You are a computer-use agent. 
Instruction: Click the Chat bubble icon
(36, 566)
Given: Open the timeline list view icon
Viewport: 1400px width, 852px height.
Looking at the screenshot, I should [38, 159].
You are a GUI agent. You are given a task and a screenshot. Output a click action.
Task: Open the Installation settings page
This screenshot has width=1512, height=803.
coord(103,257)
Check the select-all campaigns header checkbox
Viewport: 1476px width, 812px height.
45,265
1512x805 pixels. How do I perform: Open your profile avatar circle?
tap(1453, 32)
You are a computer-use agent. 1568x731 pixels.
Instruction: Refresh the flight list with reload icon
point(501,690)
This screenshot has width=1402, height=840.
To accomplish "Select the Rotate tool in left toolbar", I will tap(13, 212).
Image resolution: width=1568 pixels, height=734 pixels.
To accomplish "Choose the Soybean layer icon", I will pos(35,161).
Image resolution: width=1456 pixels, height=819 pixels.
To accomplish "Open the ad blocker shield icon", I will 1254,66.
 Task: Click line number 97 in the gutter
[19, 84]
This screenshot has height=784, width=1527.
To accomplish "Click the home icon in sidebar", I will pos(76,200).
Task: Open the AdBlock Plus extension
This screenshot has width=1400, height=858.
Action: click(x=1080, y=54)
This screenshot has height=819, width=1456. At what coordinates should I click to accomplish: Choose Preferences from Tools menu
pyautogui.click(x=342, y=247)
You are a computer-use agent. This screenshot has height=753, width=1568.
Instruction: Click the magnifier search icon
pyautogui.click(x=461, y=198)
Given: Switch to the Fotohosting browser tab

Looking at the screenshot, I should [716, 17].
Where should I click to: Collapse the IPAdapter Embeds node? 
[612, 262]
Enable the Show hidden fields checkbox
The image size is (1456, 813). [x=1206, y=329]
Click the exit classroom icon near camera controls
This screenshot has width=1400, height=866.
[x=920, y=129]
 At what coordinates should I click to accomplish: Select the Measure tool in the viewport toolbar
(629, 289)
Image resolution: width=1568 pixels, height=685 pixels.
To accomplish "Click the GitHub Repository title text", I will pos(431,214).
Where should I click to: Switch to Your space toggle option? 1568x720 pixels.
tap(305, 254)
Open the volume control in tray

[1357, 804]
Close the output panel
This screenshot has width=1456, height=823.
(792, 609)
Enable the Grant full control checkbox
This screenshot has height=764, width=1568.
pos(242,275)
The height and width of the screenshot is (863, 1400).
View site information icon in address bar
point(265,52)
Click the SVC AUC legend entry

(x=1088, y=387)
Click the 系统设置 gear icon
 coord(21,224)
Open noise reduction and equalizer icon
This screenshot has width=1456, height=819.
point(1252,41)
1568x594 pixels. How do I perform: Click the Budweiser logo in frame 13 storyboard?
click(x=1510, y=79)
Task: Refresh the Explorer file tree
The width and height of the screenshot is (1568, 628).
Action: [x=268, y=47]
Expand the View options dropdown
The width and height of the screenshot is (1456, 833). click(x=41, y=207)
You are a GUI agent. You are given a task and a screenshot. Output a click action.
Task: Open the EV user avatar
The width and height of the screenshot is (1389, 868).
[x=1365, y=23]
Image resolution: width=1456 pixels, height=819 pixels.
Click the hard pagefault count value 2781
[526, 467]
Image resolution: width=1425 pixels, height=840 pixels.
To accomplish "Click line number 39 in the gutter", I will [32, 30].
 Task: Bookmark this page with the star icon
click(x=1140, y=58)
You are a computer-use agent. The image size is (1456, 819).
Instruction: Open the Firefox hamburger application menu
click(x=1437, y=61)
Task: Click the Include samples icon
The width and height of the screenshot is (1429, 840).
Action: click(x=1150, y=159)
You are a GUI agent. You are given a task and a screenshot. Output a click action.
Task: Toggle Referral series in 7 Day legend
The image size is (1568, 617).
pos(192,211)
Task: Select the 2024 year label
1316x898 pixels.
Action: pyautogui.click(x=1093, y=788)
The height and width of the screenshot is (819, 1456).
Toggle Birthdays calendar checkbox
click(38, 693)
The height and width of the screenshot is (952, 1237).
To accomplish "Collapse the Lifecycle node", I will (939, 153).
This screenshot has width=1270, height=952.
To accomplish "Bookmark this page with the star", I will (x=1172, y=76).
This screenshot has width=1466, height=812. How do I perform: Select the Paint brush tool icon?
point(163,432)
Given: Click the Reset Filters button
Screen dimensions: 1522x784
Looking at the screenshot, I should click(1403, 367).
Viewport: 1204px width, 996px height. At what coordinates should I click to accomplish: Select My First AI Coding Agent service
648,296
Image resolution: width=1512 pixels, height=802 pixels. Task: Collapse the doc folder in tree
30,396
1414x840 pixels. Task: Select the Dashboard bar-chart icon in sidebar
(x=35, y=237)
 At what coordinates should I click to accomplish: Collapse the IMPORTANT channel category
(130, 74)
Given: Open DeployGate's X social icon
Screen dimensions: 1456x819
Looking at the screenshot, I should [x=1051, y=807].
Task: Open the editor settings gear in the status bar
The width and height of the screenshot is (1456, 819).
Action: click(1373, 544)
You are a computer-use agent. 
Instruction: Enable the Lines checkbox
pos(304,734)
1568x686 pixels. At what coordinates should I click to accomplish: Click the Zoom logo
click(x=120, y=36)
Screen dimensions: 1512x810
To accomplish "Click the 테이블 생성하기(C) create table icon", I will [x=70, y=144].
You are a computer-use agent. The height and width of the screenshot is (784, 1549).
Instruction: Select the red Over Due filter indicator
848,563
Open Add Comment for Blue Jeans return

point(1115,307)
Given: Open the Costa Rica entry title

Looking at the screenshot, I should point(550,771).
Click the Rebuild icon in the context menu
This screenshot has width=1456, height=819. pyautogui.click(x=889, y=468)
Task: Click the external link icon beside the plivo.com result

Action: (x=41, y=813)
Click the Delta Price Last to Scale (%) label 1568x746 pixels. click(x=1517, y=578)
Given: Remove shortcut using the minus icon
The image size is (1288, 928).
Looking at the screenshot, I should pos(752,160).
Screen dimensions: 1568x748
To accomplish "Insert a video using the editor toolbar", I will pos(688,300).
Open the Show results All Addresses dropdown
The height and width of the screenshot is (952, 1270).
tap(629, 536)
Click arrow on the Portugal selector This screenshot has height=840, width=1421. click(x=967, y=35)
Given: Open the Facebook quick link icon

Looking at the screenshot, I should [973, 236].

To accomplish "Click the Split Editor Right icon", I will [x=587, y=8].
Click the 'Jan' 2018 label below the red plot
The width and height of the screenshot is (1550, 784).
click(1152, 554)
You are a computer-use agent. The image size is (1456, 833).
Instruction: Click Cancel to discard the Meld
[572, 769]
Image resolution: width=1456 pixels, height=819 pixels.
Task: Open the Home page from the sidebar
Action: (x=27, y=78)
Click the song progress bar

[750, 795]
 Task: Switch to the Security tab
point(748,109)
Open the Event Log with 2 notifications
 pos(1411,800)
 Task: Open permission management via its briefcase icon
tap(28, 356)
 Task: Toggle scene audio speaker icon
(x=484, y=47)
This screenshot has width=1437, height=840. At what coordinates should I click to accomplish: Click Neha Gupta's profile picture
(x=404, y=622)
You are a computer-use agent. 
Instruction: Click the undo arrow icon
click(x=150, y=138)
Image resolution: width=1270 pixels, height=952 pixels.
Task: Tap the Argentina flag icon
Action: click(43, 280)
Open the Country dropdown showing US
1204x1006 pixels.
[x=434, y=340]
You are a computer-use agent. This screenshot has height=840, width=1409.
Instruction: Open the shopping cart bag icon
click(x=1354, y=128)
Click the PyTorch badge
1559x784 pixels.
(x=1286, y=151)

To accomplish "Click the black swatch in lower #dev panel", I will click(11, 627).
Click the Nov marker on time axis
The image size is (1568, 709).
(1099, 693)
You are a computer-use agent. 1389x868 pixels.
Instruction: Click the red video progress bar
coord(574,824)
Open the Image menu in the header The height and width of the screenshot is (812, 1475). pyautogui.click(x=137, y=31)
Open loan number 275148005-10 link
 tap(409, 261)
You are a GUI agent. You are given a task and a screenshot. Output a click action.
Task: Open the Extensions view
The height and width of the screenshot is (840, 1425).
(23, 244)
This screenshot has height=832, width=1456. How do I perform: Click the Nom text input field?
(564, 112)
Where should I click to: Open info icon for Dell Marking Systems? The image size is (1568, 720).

☆ ☆ ☆ ☆ ☆ ☆ ☆

▸ What you are asked to do:
Lines above that include the string "using" need to be copied.

▸ Task solution:
Given: Remove shortcut using the minus icon
To accomplish "Insert a video using the editor toolbar", I will pos(688,300).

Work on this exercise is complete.